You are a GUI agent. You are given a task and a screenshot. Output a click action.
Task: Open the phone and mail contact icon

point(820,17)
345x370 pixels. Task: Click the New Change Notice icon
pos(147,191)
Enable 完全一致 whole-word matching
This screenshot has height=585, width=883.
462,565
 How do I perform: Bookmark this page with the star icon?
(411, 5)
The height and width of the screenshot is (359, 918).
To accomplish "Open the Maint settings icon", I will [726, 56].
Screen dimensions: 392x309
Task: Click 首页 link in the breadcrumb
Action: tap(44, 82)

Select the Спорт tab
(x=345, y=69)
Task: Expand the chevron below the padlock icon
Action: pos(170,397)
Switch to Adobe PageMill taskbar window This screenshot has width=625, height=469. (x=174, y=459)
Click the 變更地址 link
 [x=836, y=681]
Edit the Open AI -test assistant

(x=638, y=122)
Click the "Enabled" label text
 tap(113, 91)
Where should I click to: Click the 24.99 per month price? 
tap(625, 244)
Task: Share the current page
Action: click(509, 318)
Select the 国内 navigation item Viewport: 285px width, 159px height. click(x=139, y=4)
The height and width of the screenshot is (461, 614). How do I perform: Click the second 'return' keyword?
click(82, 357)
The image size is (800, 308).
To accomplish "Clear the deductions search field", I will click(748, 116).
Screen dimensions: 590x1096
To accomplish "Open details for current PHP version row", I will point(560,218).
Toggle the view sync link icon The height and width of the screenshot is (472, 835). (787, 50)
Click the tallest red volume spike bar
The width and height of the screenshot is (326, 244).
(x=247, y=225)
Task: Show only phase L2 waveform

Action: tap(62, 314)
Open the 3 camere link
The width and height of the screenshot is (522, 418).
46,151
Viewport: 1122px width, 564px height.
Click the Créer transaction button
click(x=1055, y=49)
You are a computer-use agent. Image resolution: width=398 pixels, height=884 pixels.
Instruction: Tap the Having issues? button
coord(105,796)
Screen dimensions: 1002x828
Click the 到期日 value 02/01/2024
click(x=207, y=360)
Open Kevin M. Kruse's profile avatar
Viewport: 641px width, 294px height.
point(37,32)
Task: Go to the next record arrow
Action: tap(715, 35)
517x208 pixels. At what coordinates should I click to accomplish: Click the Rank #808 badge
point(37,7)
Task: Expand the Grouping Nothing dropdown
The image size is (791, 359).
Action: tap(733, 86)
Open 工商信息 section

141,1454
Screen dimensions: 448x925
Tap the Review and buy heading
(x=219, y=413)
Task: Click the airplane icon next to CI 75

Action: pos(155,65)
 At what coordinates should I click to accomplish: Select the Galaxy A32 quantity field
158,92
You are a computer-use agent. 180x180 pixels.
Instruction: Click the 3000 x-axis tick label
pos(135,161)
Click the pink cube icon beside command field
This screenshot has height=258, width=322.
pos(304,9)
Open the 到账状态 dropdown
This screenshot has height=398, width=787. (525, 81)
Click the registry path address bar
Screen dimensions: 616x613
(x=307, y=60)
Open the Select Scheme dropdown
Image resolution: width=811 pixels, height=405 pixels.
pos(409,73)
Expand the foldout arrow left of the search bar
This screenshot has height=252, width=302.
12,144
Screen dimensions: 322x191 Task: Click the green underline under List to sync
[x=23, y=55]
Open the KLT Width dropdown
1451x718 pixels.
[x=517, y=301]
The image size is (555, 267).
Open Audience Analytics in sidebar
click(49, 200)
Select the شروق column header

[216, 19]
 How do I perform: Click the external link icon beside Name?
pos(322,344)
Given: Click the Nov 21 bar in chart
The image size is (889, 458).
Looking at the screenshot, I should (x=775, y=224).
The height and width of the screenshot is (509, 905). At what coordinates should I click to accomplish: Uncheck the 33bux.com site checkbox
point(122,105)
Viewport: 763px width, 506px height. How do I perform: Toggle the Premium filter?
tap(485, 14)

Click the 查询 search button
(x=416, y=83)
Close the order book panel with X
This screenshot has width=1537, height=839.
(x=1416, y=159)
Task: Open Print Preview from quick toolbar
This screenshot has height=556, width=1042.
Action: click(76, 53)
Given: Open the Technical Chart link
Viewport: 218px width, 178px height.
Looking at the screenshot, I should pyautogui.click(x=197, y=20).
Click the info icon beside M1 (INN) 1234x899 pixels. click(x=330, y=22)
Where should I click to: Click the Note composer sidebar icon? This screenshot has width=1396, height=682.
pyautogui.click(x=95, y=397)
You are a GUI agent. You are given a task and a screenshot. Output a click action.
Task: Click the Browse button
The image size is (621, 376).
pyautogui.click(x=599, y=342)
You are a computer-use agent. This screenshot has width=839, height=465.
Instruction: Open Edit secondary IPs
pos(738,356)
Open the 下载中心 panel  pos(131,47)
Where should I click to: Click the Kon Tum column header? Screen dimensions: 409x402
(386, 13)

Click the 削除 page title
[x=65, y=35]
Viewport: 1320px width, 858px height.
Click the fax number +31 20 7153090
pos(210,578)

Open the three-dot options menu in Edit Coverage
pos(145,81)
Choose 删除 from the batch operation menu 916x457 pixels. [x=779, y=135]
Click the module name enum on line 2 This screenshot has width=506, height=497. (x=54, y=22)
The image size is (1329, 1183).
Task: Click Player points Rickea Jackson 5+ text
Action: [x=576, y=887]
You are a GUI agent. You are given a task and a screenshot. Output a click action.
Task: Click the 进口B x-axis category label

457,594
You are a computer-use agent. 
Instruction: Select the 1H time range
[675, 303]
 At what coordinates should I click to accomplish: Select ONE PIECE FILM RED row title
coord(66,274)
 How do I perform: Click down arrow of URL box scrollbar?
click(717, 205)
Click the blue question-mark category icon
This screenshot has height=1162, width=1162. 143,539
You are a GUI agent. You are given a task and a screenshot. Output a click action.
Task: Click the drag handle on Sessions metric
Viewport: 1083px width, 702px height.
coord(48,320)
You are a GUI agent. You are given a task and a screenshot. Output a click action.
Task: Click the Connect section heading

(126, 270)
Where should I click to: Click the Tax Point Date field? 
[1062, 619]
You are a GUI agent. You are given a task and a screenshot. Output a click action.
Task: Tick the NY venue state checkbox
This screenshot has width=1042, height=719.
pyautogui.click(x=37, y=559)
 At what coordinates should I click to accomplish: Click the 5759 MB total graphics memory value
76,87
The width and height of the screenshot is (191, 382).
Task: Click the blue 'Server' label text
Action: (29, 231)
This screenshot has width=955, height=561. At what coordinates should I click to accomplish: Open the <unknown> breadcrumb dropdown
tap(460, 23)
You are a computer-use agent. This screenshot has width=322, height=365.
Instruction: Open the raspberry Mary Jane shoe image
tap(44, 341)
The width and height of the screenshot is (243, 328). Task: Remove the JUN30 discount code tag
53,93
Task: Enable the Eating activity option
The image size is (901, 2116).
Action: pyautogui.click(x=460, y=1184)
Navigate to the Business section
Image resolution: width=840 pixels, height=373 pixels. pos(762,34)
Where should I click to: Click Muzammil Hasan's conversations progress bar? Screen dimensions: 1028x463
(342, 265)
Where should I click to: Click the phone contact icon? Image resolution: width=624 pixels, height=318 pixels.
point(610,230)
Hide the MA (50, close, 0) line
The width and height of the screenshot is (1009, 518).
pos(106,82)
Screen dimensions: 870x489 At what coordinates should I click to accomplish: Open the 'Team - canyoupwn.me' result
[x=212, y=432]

◇ ◇ ◇ ◇ ◇ ◇ ◇

* [DESCRIPTION OF THE TASK]
This exercise needs every line of the listing that contains the word "computer".

* [ANSWER SECTION]
You are a computer-use agent. Image resolution: width=398 pixels, height=884 pixels.
You are a computer-use agent. 180x180 pixels.
You are a computer-use agent. This screenshot has width=839, height=465.
You are a computer-use agent. 
You are a computer-use agent. This screenshot has width=322, height=365.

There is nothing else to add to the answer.